Command: Bin/nutch inject crawl/crawldb dmoz

Create a capture list:

Command: Bin/nutch generate crawl/crawldb crawl/segments

Save the files under segments to variable S1 for future calls:

Command: S1 = 'LS-D crawl/segments/2 * | tail-1'

Command: Echo $ S1

Note 'is not a single quotation mark, but the upper left corner and ~ The one-key location

Run fetcher to obtain the URL Information:

Command: Bin/nutch fetch $ S1

Update the database and save the obtained page information to the database:

Command: Bin/nutch updatedb crawl/crawldb $ S1

The first capture ends.

Next, select the URL with the top 10 points for the second and third captures:

Command: Bin/nutch generate crawl/crawldb crawl/segments-topn 10

Command: S2 = 'LS-D crawl/segments/2 * | tail-1'

Command: Echo $ S2

Command: Bin/nutch fetch $ S2

Command: Bin/nutch updatedb crawl/crawldb $ S2

Command: Bin/nutch generate crawl/crawldb crawl/segments-topn 10

Command: S3 = 'LS-D crawl/segments/2 * | tail-1'

Command: Echo $ S3

Command: Bin/nutch fetch $ S3

Command: Bin/nutch updatedb crawl/crawldb $ S3

Update the linkdb Database Based on segments:

Command: Bin/nutch invertlinks crawl/linkdb crawl/segments /*

Index creation:

Command: Bin/nutch index crawl/indexes crawl/crawldb crawl/linkdb crawl/segments /*

You can use this command to query:

Command: Bin/nutch org. Apache. nutch. searcher. nutchbean FAQ the FAQ here indicates the keyword to be searched.

Contact Us

The content source of this page is from Internet, which doesn't represent Alibaba Cloud's opinion; products and services mentioned on that page don't have any relationship with Alibaba Cloud. If the content of the page makes you feel confusing, please write us an email, we will handle the problem within 5 days after receiving your email.

If you find any instances of plagiarism from the community, please send an email to: info-contact@alibabacloud.com and provide relevant evidence. A staff member will contact you within 5 working days.

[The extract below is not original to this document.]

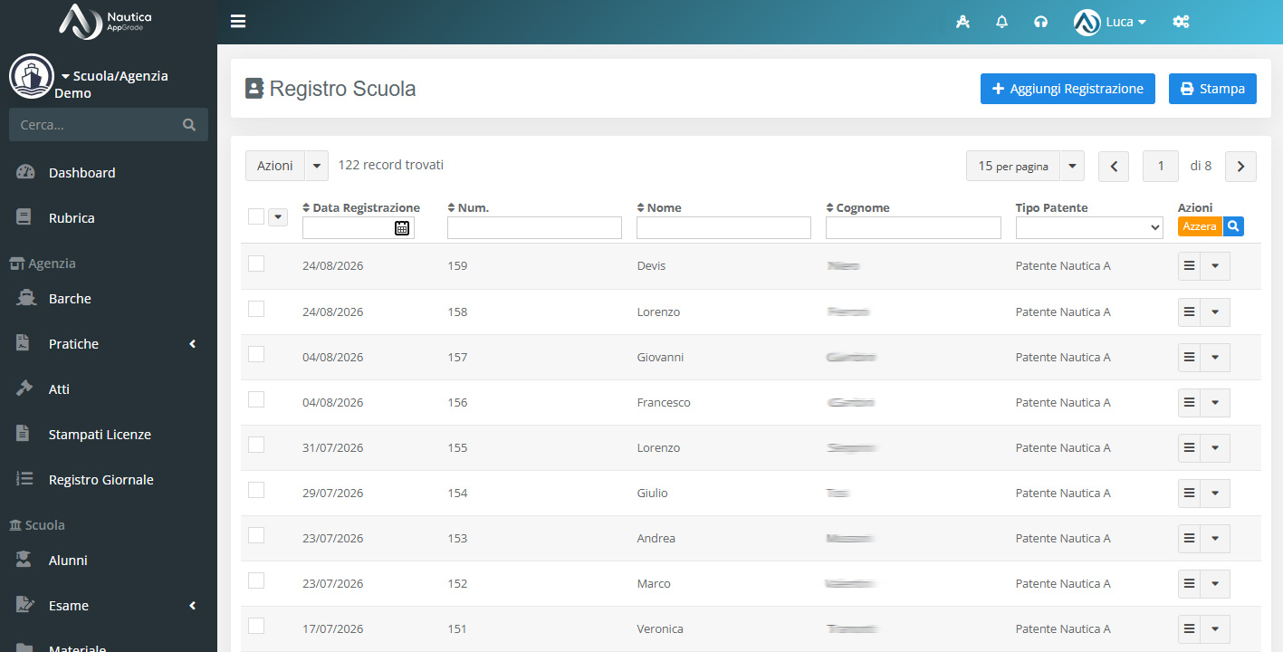The width and height of the screenshot is (1283, 652).
Task: Open the Tipo Patente dropdown filter
Action: click(x=1089, y=228)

A Free Trial That Lets You Build Big!

Start building with 50+ products and up to 12 months usage for Elastic Compute Service

  • Sales Support

    1 on 1 presale consultation

  • After-Sales Support

    24/7 Technical Support 6 Free Tickets per Quarter Faster Response

  • Alibaba Cloud offers highly flexible support services tailored to meet your exact needs.